Materials and methods

Source and culture of larvae
Snow trout Schizothorax richardsonii larvae were collected from Gandi River, Champawat, Uttrakhand (29°20'44" N and 80°6'19" E) and transported to Delhi in oxygenated plastic packets. Larvae were acclimated in glass aquaria and fed with live zooplankton and prepared diet (40% protein) ad libitum twice a day. The composition of zooplankton was as follows: Brachionus calyciflorous (32.5%), Ceriodaphnia cornuta (20.7%), Asplanchna sp. (8.1%) and nauplii (38.5%). The culture units were fitted with chilling (Hailea 300, China) and a filtration unit (Sera bioactive, Germany) for the maintenance of optimum temperature (18 - 20°C) and to reduce ammonia level in the culture unit. After 25 days larvae (0.54 ± 0.03 g) were distributed randomly in glass aquaria (10 l). The stocking density was 15 larvae/ aquarium.

Three diets are formulated - control diet (diet 1, D1) without seeds and vitamin C and two test diets (Table 1). In diet 2 (D2), vitamin C (L-ascorbate-2-triphosphate calcium salt, Himedia Laboratory Pvt. Ltd., Mumbai, India) was incorporated at the rate of 800 mg/kg diet; diet 3 (D3) was enriched with Achyranthes aspera seeds (5 g/kg diet). Larvae were fed with one of the three diets. Three replicates were maintained for each feeding regime. The dose of vitamin C and Achyranthes aspera seeds were selected based on the previous study [33] [17] [34]. Larvae were fed twice daily at the rate of 5% of body weight. The whole amount of diet was divided into two equal amounts and was fed at 0900 hours and 1700 hours. Duration of experiment was 72 days. Survival rate, length and weight of individual larva were recorded.

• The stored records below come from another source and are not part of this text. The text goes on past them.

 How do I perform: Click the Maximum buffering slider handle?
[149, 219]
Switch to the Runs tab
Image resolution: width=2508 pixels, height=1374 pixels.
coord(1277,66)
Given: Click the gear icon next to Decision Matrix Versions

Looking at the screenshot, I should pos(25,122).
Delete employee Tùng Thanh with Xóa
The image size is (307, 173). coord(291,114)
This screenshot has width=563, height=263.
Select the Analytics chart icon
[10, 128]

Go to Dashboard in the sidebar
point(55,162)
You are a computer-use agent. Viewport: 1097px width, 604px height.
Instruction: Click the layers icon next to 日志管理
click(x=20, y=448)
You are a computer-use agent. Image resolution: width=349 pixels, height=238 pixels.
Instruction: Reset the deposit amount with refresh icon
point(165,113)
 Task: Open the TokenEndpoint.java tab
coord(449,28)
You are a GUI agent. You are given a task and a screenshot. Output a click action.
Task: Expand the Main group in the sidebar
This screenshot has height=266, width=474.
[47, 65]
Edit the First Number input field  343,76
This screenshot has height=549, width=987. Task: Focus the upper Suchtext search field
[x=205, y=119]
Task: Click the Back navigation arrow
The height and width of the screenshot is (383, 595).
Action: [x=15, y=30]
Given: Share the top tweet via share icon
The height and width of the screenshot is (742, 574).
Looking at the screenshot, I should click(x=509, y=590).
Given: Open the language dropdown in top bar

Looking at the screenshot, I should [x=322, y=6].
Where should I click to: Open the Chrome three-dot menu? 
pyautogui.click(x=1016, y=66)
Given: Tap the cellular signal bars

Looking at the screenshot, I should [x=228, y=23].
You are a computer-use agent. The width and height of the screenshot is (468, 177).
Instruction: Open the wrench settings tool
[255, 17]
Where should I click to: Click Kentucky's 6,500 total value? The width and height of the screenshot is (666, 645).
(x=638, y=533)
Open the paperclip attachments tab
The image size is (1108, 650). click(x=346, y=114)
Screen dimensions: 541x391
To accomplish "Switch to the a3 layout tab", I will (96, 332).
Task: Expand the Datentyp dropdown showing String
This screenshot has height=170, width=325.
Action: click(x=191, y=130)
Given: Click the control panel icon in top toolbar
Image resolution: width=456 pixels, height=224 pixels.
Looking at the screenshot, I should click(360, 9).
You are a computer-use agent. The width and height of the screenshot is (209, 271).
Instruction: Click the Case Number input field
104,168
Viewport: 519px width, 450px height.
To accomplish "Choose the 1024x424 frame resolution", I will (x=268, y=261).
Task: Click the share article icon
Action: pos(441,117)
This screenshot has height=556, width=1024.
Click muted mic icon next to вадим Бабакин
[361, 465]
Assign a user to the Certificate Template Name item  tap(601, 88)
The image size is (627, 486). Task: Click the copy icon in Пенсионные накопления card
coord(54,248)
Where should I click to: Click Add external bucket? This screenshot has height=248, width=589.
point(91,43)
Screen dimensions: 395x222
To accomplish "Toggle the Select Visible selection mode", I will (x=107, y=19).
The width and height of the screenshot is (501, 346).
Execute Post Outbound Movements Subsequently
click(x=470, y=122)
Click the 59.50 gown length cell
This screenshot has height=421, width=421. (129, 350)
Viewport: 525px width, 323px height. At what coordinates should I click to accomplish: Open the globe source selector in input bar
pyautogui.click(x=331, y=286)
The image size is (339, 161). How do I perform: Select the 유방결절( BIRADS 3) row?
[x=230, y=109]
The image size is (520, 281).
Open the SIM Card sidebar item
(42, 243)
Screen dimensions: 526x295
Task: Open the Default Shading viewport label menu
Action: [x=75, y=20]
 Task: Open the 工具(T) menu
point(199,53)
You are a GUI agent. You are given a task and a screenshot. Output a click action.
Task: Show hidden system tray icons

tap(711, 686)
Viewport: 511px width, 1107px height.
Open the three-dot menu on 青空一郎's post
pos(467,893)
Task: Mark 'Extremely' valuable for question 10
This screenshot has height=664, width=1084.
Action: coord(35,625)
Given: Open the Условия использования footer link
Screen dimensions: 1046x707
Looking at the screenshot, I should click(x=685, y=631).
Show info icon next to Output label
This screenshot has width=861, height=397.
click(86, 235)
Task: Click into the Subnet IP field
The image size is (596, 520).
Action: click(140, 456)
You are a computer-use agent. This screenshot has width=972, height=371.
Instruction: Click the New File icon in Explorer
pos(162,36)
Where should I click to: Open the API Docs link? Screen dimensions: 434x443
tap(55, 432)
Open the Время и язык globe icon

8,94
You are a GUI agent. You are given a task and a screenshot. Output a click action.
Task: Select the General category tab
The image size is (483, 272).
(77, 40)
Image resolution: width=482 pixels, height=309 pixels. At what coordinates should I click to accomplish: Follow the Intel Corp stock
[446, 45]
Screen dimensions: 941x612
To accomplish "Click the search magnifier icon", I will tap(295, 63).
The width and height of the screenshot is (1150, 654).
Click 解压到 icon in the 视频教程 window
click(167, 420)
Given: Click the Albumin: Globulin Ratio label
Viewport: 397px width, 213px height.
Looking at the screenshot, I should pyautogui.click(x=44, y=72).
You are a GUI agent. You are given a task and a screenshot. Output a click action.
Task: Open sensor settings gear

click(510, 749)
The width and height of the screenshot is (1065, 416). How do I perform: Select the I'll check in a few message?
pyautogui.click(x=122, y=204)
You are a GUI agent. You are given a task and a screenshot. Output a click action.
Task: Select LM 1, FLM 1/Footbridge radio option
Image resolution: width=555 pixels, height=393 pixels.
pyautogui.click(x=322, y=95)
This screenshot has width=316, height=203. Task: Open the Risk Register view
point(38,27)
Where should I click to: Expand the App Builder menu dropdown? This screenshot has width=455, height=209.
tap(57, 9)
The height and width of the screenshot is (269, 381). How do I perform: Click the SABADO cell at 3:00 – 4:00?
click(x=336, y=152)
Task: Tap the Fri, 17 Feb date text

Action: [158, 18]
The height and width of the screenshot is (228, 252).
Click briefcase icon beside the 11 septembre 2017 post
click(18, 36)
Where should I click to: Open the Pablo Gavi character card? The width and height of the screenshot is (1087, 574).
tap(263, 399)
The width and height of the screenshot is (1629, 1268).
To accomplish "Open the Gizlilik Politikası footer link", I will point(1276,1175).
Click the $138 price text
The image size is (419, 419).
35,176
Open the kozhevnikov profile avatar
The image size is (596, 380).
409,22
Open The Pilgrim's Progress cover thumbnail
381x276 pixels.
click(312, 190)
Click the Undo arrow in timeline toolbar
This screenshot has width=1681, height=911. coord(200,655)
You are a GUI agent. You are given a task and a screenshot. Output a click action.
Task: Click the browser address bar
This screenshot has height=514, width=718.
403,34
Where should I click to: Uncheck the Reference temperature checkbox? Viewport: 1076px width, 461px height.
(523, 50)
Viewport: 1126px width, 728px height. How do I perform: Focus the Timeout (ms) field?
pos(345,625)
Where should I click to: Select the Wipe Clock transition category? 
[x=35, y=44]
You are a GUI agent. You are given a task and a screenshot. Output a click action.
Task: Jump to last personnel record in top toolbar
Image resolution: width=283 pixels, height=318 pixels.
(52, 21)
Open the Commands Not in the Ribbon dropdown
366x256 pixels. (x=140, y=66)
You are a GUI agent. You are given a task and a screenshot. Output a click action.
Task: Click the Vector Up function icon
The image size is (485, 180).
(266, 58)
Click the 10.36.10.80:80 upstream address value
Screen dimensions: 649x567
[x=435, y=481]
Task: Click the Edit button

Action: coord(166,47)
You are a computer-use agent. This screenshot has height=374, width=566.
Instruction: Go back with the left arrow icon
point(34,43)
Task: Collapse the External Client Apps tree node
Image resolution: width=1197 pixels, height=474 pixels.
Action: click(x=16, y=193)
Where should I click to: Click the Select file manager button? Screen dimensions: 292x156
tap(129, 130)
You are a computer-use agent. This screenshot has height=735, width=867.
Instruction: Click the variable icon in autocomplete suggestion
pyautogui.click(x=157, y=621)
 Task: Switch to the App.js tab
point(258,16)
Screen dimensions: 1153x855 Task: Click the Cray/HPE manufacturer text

Table1: Proximate composition of control and test diets of the Schizothorax richardsonii larvae.

D1= Control diet; D2= Vitamin C incorporated diet; D3= Achyranthes aspera seeds incorporated diet.

Water temperature, pH, conductivity, total dissolved solids (TDS) and salinity of the culture units were measured using Eutech probe (PCSTestr 35, USA) and dissolved oxygen level through HACH (HQ 40d, USA). The ammonia (NH3 +) and Nitrate (NO3 -) concentrations in the water of the culture unit was estimated with OrionTM Versastar Probe (Thermo Scientific, USA) and nitrite (NO2 -) was measured following the method of APHA [35].

Biochemical assays
Digestive enzymes
The digestive system from individual larva was collected and tissue from five larvae was pooled to make one replicate; pooled sample was weighed and homogenized in 1 ml of chilled distilled water (pH 7.0). Three replicates were used for each parameter. The homogenate was centrifuged at 10000 x g for 30 min at 4°C. The supernatant was collected for the enzyme assays. Total soluble protein was measured according to Bradford [36] with bovine serum albumin (BSA) as standard (1 mg/ ml).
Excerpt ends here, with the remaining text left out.